--- WHAT TO DO ---
Update the stretch of the SB 5093 bill analysis from "Appropriation: None." through "July 1, 2017.", writing it out again with "January 1, 2018" in place of "July 1, 2017".

--- PASSAGE TO READ ---

::::::::::

SB 5093

This analysis was prepared by non-partisan legislative staff for the use of legislative members in their deliberations. This analysis is not a part of the legislation nor does it constitute a statement of legislative intent.

As of February 8, 2017

Title: An act relating to providing tax relief to females by exempting feminine hygiene products from retail sales and use tax.

Brief Description: Providing tax relief to females by exempting feminine hygiene products from retail sales and use tax.

Sponsors: Senators Wilson, Darneille, Keiser, Hunt and Kuderer.

Brief History:

Committee Activity: Ways & Means: 2/02/17.

Brief Summary of Bill

  • Exempts feminine hygiene products from sales and use tax.

  • Makes the exemption permanent.


Staff: Carrie Graf (786-7708)

Background: Retail sales taxes are imposed on retail sales of most articles of tangible personal property, including feminine hygiene products. A retail sale is a sale to the final consumer or end user of the property. If retail sales taxes were not collected when the consumer purchased the property, then the consumer owes use tax on the value of the property. The state sales and use tax rate is 6.5 percent. Most cities and all counties also levy retail sales and use taxes, with rates varying from 0.5 percent to 3.0 percent.

Summary of Bill: Sales of feminine hygiene products to consumers are exempt from sales and use tax. Feminine hygiene products is defined as "sanitary napkins, tampons, menstrual cups, or any other similar product sold at retail designed specifically to catch menstrual flow either internally or externally." The tax preference is intended to be permanent and therefore is not subject to the ten-year expiration date generally imposed on tax preferences.

Appropriation: None.

Fiscal Note: Available.

Creates Committee/Commission/Task Force that includes Legislative members: No.

Effective Date: The bill takes effect on July 1, 2017.

Staff Summary of Public Testimony: PRO: There is a call across the nation to remove the tax on feminine hygiene products. These are medically necessary products and, just like other medically necessary products, they should not be taxed. All across the country, even Canada, have redefined these products from a luxury to a medically necessary product. These products deal with bodily fluids which implicates public health and sanitation. There is a medical need for these products. Wisconsin, Utah, Ohio, Michigan, California, and Connecticut considered these proposals last year. Massachusetts, Pennsylvania, Minnesota, Maryland, and New Jersey already exempt these products. Women spend $0.50-0.80 in tax on each purchase of these items. No male ever has to pay this expense. Lots of university students are homeless or single mothers, so every penny counts. These products are not a luxury, menstruation is not a choice. If we exempt the tax it will also relieve some stigma. Interviews and observations at day centers and other organizations that provide support for low income and homeless women resulted in the following stories: individuals reported using socks for sanitary pads on a regular basis because they couldn't afford menstrual hygiene products, and washing these socks in bathtubs with no soap, which raises health implications; many others reported missing or being sent home from school because they didn't have menstrual hygiene products; a large majority described having to budget for these products and being concerned that they couldn't afford feminine hygiene products, food, and necessities for their children.

::::::::::

--- INFORMATION PROVIDED ---
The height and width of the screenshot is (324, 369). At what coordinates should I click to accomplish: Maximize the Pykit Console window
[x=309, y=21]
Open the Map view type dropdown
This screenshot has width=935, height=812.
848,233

::::::::::

--- RESPONSE TO THIS TASK ---
Appropriation: None.

Fiscal Note: Available.

Creates Committee/Commission/Task Force that includes Legislative members: No.

Effective Date: The bill takes effect on January 1, 2018.